## About this exercise:
What is expected is a word-for-word copy of all the entries.

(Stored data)
=-=-=-=-=

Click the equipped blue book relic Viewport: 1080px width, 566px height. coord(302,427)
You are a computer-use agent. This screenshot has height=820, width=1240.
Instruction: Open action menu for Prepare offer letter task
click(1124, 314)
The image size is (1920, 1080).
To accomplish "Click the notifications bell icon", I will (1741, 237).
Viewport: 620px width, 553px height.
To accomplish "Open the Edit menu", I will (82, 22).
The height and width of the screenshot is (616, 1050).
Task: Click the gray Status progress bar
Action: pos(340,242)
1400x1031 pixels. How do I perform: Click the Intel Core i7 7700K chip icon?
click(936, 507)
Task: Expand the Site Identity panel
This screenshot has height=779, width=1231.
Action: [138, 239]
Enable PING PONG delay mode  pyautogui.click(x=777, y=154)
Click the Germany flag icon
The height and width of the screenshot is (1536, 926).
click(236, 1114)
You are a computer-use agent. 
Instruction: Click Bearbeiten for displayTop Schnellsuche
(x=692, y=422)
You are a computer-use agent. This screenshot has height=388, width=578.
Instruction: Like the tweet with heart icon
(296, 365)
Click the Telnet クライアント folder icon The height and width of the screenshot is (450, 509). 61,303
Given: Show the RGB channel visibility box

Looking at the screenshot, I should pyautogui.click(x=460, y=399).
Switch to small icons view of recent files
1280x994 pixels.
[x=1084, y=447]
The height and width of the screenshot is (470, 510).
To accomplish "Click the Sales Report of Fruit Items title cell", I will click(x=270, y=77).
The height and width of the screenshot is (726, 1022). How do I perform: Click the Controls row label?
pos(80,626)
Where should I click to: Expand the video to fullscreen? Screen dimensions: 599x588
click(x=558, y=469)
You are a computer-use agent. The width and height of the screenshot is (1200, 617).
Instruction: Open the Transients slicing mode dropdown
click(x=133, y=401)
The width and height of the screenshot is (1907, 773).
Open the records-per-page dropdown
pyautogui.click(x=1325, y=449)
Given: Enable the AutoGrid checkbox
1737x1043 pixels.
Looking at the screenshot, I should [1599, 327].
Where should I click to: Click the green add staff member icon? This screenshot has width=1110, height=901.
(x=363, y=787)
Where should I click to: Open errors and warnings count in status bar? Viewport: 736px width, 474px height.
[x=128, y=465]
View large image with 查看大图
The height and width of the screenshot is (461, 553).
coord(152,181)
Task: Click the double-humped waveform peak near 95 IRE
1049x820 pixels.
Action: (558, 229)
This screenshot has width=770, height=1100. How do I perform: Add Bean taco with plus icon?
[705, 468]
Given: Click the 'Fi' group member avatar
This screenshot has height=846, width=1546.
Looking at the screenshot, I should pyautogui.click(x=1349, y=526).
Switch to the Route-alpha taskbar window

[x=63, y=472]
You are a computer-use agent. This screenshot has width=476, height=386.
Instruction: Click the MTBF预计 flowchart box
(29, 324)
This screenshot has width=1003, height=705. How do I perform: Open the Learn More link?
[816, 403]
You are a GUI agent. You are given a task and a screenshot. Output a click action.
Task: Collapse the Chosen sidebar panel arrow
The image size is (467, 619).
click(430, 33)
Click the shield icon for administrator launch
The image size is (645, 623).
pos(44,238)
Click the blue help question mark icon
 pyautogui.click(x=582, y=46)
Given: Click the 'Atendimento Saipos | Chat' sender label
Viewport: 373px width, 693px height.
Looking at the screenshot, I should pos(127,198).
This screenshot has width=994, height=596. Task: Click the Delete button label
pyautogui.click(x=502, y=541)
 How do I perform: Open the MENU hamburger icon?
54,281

=-=-=-=-=

## The answer:
Click the equipped blue book relic Viewport: 1080px width, 566px height. coord(302,427)
You are a computer-use agent. This screenshot has height=820, width=1240.
Instruction: Open action menu for Prepare offer letter task
click(1124, 314)
The image size is (1920, 1080).
To accomplish "Click the notifications bell icon", I will (1741, 237).
Viewport: 620px width, 553px height.
To accomplish "Open the Edit menu", I will (82, 22).
The height and width of the screenshot is (616, 1050).
Task: Click the gray Status progress bar
Action: pos(340,242)
1400x1031 pixels. How do I perform: Click the Intel Core i7 7700K chip icon?
click(936, 507)
Task: Expand the Site Identity panel
This screenshot has height=779, width=1231.
Action: [138, 239]
Enable PING PONG delay mode  pyautogui.click(x=777, y=154)
Click the Germany flag icon
The height and width of the screenshot is (1536, 926).
click(236, 1114)
You are a computer-use agent. 
Instruction: Click Bearbeiten for displayTop Schnellsuche
(x=692, y=422)
You are a computer-use agent. This screenshot has height=388, width=578.
Instruction: Like the tweet with heart icon
(296, 365)
Click the Telnet クライアント folder icon The height and width of the screenshot is (450, 509). 61,303
Given: Show the RGB channel visibility box

Looking at the screenshot, I should pyautogui.click(x=460, y=399).
Switch to small icons view of recent files
1280x994 pixels.
[x=1084, y=447]
The height and width of the screenshot is (470, 510).
To accomplish "Click the Sales Report of Fruit Items title cell", I will click(x=270, y=77).
The height and width of the screenshot is (726, 1022). How do I perform: Click the Controls row label?
pos(80,626)
Where should I click to: Expand the video to fullscreen? Screen dimensions: 599x588
click(x=558, y=469)
You are a computer-use agent. The width and height of the screenshot is (1200, 617).
Instruction: Open the Transients slicing mode dropdown
click(x=133, y=401)
The width and height of the screenshot is (1907, 773).
Open the records-per-page dropdown
pyautogui.click(x=1325, y=449)
Given: Enable the AutoGrid checkbox
1737x1043 pixels.
Looking at the screenshot, I should [1599, 327].
Where should I click to: Click the green add staff member icon? This screenshot has width=1110, height=901.
(x=363, y=787)
Where should I click to: Open errors and warnings count in status bar? Viewport: 736px width, 474px height.
[x=128, y=465]
View large image with 查看大图
The height and width of the screenshot is (461, 553).
coord(152,181)
Task: Click the double-humped waveform peak near 95 IRE
1049x820 pixels.
Action: (558, 229)
This screenshot has width=770, height=1100. How do I perform: Add Bean taco with plus icon?
[705, 468]
Given: Click the 'Fi' group member avatar
This screenshot has height=846, width=1546.
Looking at the screenshot, I should pyautogui.click(x=1349, y=526).
Switch to the Route-alpha taskbar window

[x=63, y=472]
You are a computer-use agent. This screenshot has width=476, height=386.
Instruction: Click the MTBF预计 flowchart box
(29, 324)
This screenshot has width=1003, height=705. How do I perform: Open the Learn More link?
[816, 403]
You are a GUI agent. You are given a task and a screenshot. Output a click action.
Task: Collapse the Chosen sidebar panel arrow
The image size is (467, 619).
click(430, 33)
Click the shield icon for administrator launch
The image size is (645, 623).
pos(44,238)
Click the blue help question mark icon
 pyautogui.click(x=582, y=46)
Given: Click the 'Atendimento Saipos | Chat' sender label
Viewport: 373px width, 693px height.
Looking at the screenshot, I should pos(127,198).
This screenshot has width=994, height=596. Task: Click the Delete button label
pyautogui.click(x=502, y=541)
 How do I perform: Open the MENU hamburger icon?
54,281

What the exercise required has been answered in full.